7218 Thealesunapee Cruise Ship The Mv Mount Sunapee Ii

The Sunapee Cruises fleet includes ships like the M.V. Mount Sunapee II to take you around Lake Sunapee on a dinner cruise or scenic lake tour.

Activities for hotel guests ranged from concerts and ballroom dancing to more active sports of tennis, riding and sailing. The hotel had its own bowling alley and a boardwalk leading to the harbor. The Ben Mere Inn was the harbor’s focal point for 77 years, until its final summer in 1967, with demolition coming the following year. All that remains today is the sloping lawn, now a city park with a bandstand that hosts summer evening concerts.
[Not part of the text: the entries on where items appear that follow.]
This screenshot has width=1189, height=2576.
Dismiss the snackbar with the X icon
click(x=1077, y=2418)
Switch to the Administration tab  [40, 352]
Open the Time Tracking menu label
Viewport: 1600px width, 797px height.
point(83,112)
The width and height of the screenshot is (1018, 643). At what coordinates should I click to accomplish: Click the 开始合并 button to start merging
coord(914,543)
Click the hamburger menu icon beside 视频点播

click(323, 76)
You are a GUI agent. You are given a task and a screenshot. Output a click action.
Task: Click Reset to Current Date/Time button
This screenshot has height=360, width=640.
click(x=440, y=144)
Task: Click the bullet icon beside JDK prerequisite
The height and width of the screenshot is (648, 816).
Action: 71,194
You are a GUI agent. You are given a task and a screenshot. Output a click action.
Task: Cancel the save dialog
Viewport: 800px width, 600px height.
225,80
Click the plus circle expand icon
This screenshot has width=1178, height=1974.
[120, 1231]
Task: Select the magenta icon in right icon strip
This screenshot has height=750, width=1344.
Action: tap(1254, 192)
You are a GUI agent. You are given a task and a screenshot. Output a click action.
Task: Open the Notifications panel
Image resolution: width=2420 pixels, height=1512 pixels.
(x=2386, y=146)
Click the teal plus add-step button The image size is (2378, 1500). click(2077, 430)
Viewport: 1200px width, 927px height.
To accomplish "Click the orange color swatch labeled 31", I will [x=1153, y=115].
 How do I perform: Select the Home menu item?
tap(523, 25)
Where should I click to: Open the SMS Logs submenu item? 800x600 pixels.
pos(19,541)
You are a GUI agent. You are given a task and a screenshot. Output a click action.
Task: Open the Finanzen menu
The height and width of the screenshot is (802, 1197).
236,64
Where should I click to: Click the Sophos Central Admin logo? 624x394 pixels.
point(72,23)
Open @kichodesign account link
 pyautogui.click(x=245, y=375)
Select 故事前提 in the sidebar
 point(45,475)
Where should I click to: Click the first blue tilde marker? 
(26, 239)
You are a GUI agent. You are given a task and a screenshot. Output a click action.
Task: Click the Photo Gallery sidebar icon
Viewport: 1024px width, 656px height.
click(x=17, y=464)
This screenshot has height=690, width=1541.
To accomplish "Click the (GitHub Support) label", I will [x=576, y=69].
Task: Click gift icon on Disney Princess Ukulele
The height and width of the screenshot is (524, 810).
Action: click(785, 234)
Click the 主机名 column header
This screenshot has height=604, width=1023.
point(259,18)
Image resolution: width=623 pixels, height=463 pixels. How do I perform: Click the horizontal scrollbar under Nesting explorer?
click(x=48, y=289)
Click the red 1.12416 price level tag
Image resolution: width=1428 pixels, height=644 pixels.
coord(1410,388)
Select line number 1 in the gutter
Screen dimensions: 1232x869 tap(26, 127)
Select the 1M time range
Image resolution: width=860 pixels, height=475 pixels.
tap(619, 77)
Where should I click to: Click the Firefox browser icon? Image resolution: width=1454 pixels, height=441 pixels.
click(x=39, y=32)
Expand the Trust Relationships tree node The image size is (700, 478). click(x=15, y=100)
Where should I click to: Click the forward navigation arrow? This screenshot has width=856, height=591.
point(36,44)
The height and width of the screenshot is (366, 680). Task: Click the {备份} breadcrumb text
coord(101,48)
Meanwhile, part ownership of Lafayette House, then called Lake View House, was inherited in 1882 by Mary Burke and daughter Frances M. Burke, who bought out the other owner’s share of the hotel and 130 acres overlooking the lake. Frances and her husband continued to expand the hotel and property, building cottages along the lake and landscaping the hillside with gardens and terraces. 

Repeat guests bought some of the cottages, others built new ones on the land around the hotel, and the summer community of Burkehaven was born. By 1898, Burkehaven had its own church, built of local stone. Burkehaven’s St. James’ Episcopal Church, one of the nine Episcopal summer chapels in New Hampshire, still has Sunday services in the summer. The grand hotel is no more, but Burkehaven continues to thrive as a cottage community. 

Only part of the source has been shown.